What you should do »
Update every line from the one containing "Given: Click the $152.81 cost per action cell" down to the one containing "Looking at the screenshot, I should pos(20,440).", changing "Given" to "Goal" and leaving everything else as is. Return only those lines.

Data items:
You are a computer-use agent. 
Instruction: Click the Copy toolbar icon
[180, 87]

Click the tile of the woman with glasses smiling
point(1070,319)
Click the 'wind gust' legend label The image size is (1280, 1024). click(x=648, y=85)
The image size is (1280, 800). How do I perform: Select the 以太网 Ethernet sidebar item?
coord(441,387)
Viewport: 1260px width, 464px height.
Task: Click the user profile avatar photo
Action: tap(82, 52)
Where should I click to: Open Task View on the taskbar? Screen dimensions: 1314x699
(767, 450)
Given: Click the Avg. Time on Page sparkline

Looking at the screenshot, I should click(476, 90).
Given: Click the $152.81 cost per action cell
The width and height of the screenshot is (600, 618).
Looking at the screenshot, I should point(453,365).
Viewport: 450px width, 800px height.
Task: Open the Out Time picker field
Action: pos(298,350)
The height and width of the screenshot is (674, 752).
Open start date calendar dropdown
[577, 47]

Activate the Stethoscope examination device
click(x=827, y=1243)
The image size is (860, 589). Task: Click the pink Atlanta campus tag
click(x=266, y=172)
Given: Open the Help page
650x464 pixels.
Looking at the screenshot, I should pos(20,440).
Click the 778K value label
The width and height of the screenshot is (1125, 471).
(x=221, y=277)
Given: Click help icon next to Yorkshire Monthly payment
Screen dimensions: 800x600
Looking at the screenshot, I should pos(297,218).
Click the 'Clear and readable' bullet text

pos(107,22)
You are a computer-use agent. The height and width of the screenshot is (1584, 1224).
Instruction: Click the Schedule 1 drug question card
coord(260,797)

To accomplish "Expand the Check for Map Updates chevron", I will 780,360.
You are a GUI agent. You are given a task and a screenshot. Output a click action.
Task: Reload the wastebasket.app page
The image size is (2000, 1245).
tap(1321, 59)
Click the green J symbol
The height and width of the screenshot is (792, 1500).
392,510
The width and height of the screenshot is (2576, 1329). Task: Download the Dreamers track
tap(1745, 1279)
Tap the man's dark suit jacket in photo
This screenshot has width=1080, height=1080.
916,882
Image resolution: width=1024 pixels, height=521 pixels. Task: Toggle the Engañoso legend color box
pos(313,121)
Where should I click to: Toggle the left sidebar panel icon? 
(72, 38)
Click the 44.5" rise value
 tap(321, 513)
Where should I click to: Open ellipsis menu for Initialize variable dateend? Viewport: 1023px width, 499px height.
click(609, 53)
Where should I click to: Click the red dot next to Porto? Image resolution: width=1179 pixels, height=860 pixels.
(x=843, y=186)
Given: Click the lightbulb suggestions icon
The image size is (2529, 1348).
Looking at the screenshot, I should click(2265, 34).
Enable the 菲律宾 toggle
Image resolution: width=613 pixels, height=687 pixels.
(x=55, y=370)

Worked solution »
Goal: Click the $152.81 cost per action cell
The width and height of the screenshot is (600, 618).
Looking at the screenshot, I should point(453,365).
Viewport: 450px width, 800px height.
Task: Open the Out Time picker field
Action: pos(298,350)
The height and width of the screenshot is (674, 752).
Open start date calendar dropdown
[577, 47]

Activate the Stethoscope examination device
click(x=827, y=1243)
The image size is (860, 589). Task: Click the pink Atlanta campus tag
click(x=266, y=172)
Goal: Open the Help page
650x464 pixels.
Looking at the screenshot, I should pos(20,440).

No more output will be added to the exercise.